[Data to process]

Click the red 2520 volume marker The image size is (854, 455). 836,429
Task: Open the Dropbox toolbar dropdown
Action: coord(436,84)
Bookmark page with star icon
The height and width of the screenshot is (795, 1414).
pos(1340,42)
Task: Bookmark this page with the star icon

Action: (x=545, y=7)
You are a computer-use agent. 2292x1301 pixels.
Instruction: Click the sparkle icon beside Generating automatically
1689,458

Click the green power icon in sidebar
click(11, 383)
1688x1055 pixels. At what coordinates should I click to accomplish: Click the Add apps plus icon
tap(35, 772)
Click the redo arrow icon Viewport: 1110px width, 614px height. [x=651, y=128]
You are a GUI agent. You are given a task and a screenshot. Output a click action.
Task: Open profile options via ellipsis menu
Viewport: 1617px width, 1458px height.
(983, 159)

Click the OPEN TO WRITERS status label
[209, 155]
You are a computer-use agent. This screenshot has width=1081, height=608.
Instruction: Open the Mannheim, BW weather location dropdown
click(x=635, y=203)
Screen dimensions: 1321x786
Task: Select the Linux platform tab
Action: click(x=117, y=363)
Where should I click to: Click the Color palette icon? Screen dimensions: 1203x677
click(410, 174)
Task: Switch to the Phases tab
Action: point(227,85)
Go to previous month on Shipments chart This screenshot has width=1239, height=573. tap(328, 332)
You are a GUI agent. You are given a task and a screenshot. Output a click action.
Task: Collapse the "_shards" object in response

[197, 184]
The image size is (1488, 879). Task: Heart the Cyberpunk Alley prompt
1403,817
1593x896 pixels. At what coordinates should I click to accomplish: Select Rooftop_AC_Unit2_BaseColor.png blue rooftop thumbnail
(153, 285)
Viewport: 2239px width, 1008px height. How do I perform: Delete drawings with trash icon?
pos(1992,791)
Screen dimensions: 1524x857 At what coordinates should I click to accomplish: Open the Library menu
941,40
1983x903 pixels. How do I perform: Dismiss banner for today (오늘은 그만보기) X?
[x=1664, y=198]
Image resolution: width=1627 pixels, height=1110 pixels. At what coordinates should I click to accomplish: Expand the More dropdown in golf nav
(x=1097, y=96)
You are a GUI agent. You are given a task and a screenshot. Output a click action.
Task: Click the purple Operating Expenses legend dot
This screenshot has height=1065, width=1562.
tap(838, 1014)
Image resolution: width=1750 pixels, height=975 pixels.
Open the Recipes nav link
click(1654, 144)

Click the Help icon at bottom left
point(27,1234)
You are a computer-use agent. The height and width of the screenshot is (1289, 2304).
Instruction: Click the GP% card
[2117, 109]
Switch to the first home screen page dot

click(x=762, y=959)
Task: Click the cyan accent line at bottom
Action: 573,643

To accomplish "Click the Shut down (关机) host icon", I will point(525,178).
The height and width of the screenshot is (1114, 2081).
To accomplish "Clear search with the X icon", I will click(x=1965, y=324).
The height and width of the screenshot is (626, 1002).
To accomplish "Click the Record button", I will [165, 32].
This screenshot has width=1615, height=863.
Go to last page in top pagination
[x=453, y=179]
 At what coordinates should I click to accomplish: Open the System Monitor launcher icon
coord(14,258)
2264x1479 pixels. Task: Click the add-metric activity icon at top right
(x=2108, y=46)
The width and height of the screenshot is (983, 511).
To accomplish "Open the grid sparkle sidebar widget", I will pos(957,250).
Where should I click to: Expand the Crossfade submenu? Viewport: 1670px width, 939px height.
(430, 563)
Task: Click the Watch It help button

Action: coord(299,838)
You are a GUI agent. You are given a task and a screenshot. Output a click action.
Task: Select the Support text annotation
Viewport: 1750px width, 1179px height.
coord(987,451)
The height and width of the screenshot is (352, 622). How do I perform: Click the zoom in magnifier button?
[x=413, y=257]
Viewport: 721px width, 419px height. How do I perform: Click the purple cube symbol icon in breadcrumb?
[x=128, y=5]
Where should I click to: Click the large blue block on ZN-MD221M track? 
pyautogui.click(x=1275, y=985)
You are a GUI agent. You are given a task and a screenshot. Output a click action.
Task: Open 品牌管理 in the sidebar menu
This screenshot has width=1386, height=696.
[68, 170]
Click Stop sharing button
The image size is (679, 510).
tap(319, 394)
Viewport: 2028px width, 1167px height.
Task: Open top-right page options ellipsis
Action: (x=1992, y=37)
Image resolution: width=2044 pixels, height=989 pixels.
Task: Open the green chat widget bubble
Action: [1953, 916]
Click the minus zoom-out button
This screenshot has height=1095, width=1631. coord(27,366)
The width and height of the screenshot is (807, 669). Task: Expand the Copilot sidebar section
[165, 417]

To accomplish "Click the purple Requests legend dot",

[/Data to process]

→ Work order: All of the entries above need to be set down again exactly.

→ Worked solution:
Click the red 2520 volume marker The image size is (854, 455). 836,429
Task: Open the Dropbox toolbar dropdown
Action: coord(436,84)
Bookmark page with star icon
The height and width of the screenshot is (795, 1414).
pos(1340,42)
Task: Bookmark this page with the star icon

Action: (x=545, y=7)
You are a computer-use agent. 2292x1301 pixels.
Instruction: Click the sparkle icon beside Generating automatically
1689,458

Click the green power icon in sidebar
click(11, 383)
1688x1055 pixels. At what coordinates should I click to accomplish: Click the Add apps plus icon
tap(35, 772)
Click the redo arrow icon Viewport: 1110px width, 614px height. [x=651, y=128]
You are a GUI agent. You are given a task and a screenshot. Output a click action.
Task: Open profile options via ellipsis menu
Viewport: 1617px width, 1458px height.
(983, 159)

Click the OPEN TO WRITERS status label
[209, 155]
You are a computer-use agent. This screenshot has width=1081, height=608.
Instruction: Open the Mannheim, BW weather location dropdown
click(x=635, y=203)
Screen dimensions: 1321x786
Task: Select the Linux platform tab
Action: click(x=117, y=363)
Where should I click to: Click the Color palette icon? Screen dimensions: 1203x677
click(410, 174)
Task: Switch to the Phases tab
Action: point(227,85)
Go to previous month on Shipments chart This screenshot has width=1239, height=573. tap(328, 332)
You are a GUI agent. You are given a task and a screenshot. Output a click action.
Task: Collapse the "_shards" object in response

[197, 184]
The image size is (1488, 879). Task: Heart the Cyberpunk Alley prompt
1403,817
1593x896 pixels. At what coordinates should I click to accomplish: Select Rooftop_AC_Unit2_BaseColor.png blue rooftop thumbnail
(153, 285)
Viewport: 2239px width, 1008px height. How do I perform: Delete drawings with trash icon?
pos(1992,791)
Screen dimensions: 1524x857 At what coordinates should I click to accomplish: Open the Library menu
941,40
1983x903 pixels. How do I perform: Dismiss banner for today (오늘은 그만보기) X?
[x=1664, y=198]
Image resolution: width=1627 pixels, height=1110 pixels. At what coordinates should I click to accomplish: Expand the More dropdown in golf nav
(x=1097, y=96)
You are a GUI agent. You are given a task and a screenshot. Output a click action.
Task: Click the purple Operating Expenses legend dot
This screenshot has height=1065, width=1562.
tap(838, 1014)
Image resolution: width=1750 pixels, height=975 pixels.
Open the Recipes nav link
click(1654, 144)

Click the Help icon at bottom left
point(27,1234)
You are a computer-use agent. The height and width of the screenshot is (1289, 2304).
Instruction: Click the GP% card
[2117, 109]
Switch to the first home screen page dot

click(x=762, y=959)
Task: Click the cyan accent line at bottom
Action: 573,643

To accomplish "Click the Shut down (关机) host icon", I will point(525,178).
The height and width of the screenshot is (1114, 2081).
To accomplish "Clear search with the X icon", I will click(x=1965, y=324).
The height and width of the screenshot is (626, 1002).
To accomplish "Click the Record button", I will [165, 32].
This screenshot has width=1615, height=863.
Go to last page in top pagination
[x=453, y=179]
 At what coordinates should I click to accomplish: Open the System Monitor launcher icon
coord(14,258)
2264x1479 pixels. Task: Click the add-metric activity icon at top right
(x=2108, y=46)
The width and height of the screenshot is (983, 511).
To accomplish "Open the grid sparkle sidebar widget", I will pos(957,250).
Where should I click to: Expand the Crossfade submenu? Viewport: 1670px width, 939px height.
(430, 563)
Task: Click the Watch It help button

Action: coord(299,838)
You are a GUI agent. You are given a task and a screenshot. Output a click action.
Task: Select the Support text annotation
Viewport: 1750px width, 1179px height.
coord(987,451)
The height and width of the screenshot is (352, 622). How do I perform: Click the zoom in magnifier button?
[x=413, y=257]
Viewport: 721px width, 419px height. How do I perform: Click the purple cube symbol icon in breadcrumb?
[x=128, y=5]
Where should I click to: Click the large blue block on ZN-MD221M track? 
pyautogui.click(x=1275, y=985)
You are a GUI agent. You are given a task and a screenshot. Output a click action.
Task: Open 品牌管理 in the sidebar menu
This screenshot has width=1386, height=696.
[68, 170]
Click Stop sharing button
The image size is (679, 510).
tap(319, 394)
Viewport: 2028px width, 1167px height.
Task: Open top-right page options ellipsis
Action: (x=1992, y=37)
Image resolution: width=2044 pixels, height=989 pixels.
Task: Open the green chat widget bubble
Action: [1953, 916]
Click the minus zoom-out button
This screenshot has height=1095, width=1631. coord(27,366)
The width and height of the screenshot is (807, 669). Task: Expand the Copilot sidebar section
[165, 417]

To accomplish "Click the purple Requests legend dot",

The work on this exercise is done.